As a fix, the Pittsburgh bank licensed navigation analysis software from the customer experience management company Tealeaf Technology Inc. The software resides alongside the bank's Web banking platform and tracks Web sessions by observing the flow of data and other information between the browser and other systems.
It spots variances in the normal rules-based flow of that information, which could be signs that people are unable to log in or getting "timed out" too quickly. The software can identify the server or program that's the source of the glitch.
For Web session glitches that have taken place after the user has logged in, the bank's contact center can identify the customer and proactively reach out to help complete the transaction that was interrupted on the Web.
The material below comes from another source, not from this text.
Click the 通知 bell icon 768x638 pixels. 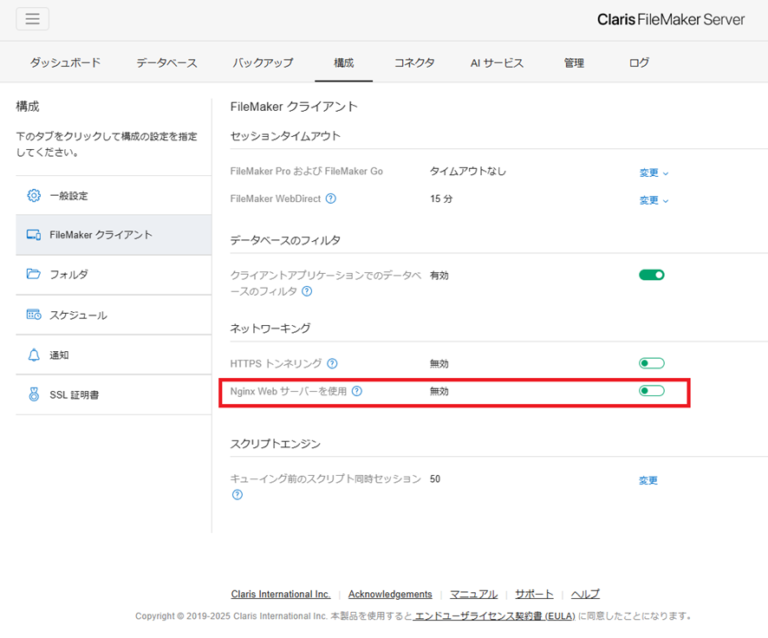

The bank's customer service, sales, marketing and technology staff can access a dashboard to see how Web sessions are failing, and can also determine trends in navigation issues. The dashboard can also quickly alert programmers about other problems.
"We've had a number of issues that customers have been complaining about, such as a missing page or a navigation that didn't work," says Dancisin, such as the session "timing out" before the normal 15-minute timeout window. "We're now able to locate these problems and pass them off to a programmer to fix."
Tealeaf spokesman Geoff Galat says many of these navigation glitches are caused by the complexity of Web banking platforms, which actually combine a number of front- and back-end systems that manage tasks ranging from account opening, customer relationship management, information inquiries and payments to mobile banking and marketing.
At Zions Bancorp, which manages a network of affiliate banks, this complexity was deepened by an ongoing website relaunch at four of its affiliates. Zions uses the Tealeaf tool to monitor its various sites, as well as to troubleshoot problems that arise as consumers adjust to the new products and features that the $56 billion-asset institution is adding to its Web application.
"We used to rely on just a Web-based tool that monitored the Web and gave us page-view responses," says Matt Wilcox, who says the Salt Lake City institution is also planning to deploy the software for its mobile banking applications. "We'll now be able to view the flow and timing of what Web users are looking at."